▸ Study material:
* * *
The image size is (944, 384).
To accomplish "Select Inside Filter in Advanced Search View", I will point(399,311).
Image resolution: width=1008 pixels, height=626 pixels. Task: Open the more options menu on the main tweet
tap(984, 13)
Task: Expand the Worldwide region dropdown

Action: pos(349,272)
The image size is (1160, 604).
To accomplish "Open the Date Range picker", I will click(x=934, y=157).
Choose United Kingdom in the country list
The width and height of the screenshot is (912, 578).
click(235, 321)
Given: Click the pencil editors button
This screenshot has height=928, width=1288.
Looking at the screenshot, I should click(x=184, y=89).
* * *
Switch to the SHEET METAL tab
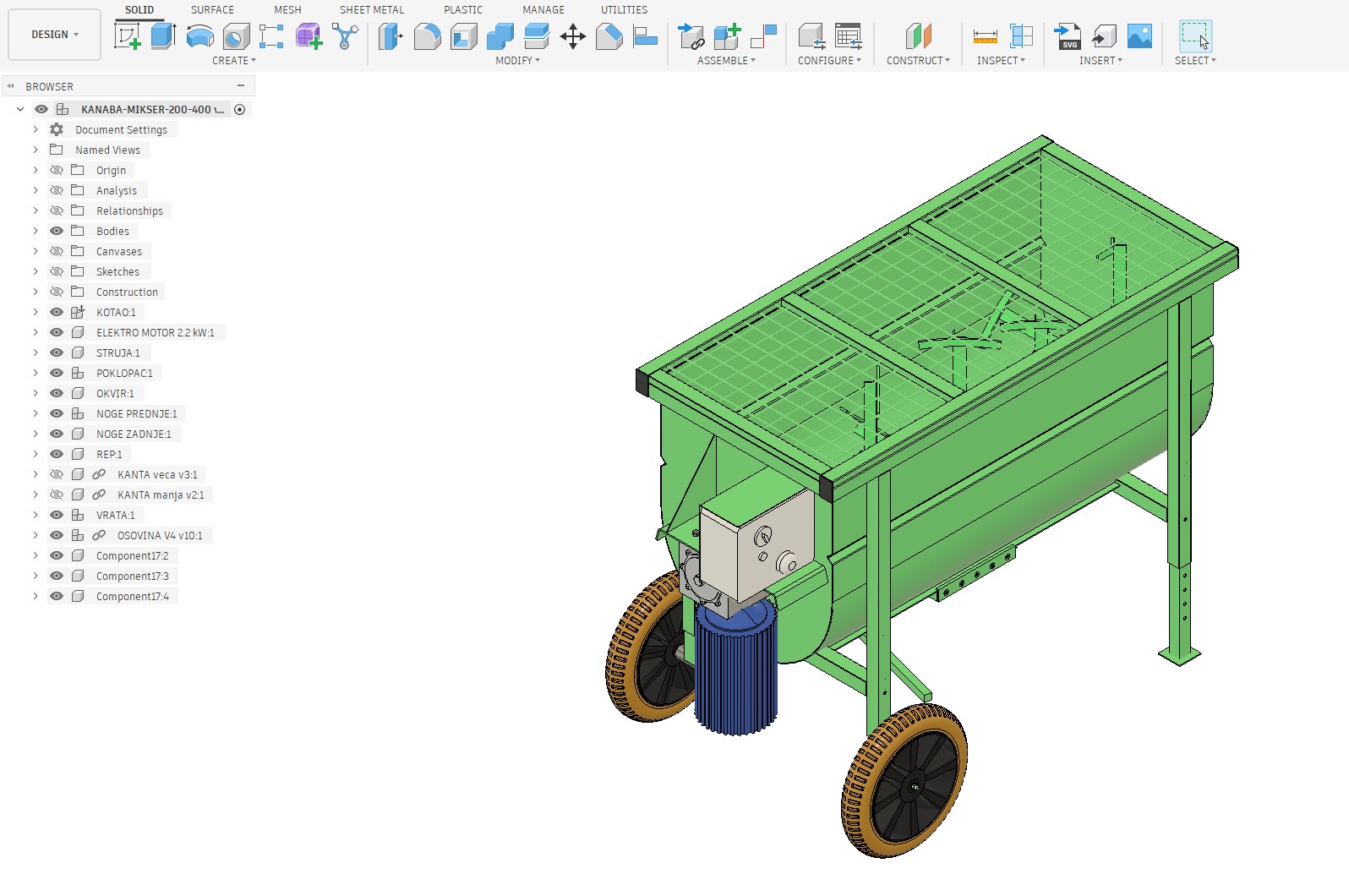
* * *
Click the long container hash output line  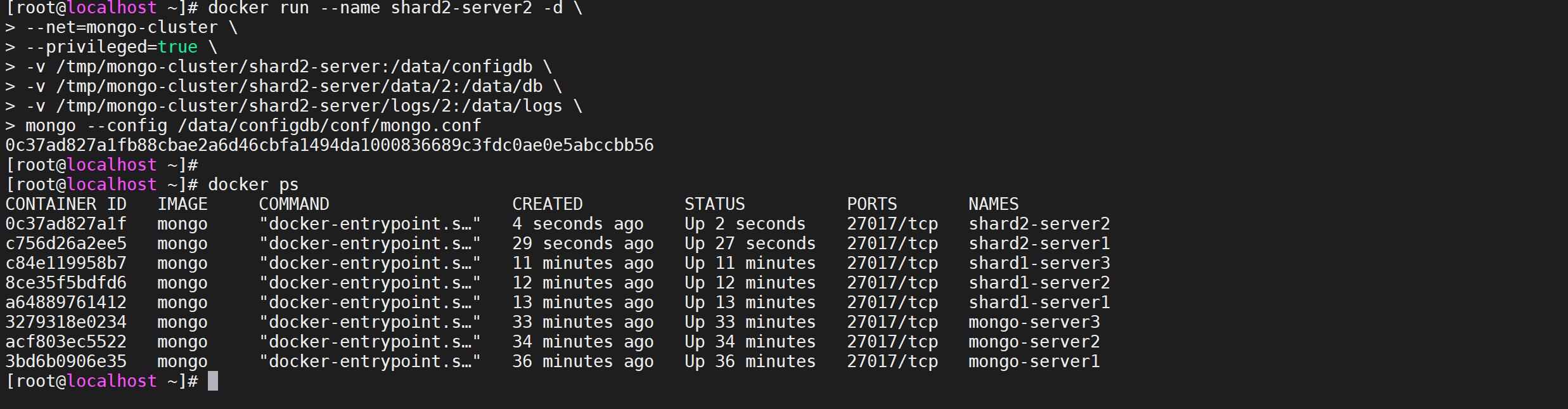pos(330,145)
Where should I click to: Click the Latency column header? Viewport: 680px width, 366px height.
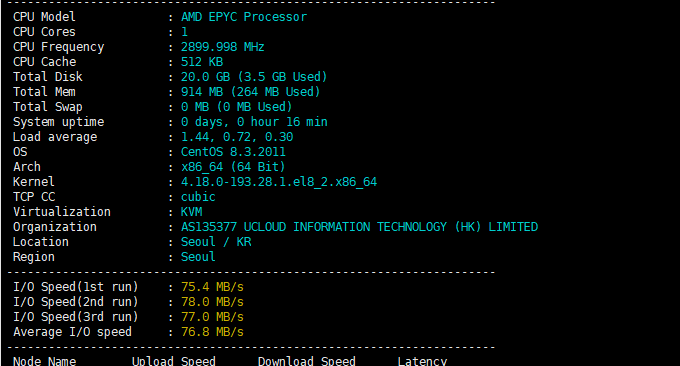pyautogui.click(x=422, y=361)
* * *
▸ Task goal:
Reproduce only the lines above, starting at the line with "The image size is (944, 384)." and ending at the line with "The image size is (1160, 604).", exactly as written.

▸ Result below:
The image size is (944, 384).
To accomplish "Select Inside Filter in Advanced Search View", I will point(399,311).
Image resolution: width=1008 pixels, height=626 pixels. Task: Open the more options menu on the main tweet
tap(984, 13)
Task: Expand the Worldwide region dropdown

Action: pos(349,272)
The image size is (1160, 604).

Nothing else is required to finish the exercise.